▶ [Activity]: Please count the lines below that contain the string "action", matching case exactly, and reply with only that number.
════════════════
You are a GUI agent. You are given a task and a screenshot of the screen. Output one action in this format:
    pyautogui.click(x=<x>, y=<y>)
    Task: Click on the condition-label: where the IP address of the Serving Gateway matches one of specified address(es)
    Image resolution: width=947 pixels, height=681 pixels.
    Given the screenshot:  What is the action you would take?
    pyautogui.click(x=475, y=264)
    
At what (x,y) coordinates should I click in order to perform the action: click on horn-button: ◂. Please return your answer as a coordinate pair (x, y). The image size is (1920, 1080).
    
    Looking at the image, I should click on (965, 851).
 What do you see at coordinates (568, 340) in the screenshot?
════════════════
▶ [Exercise response]: 3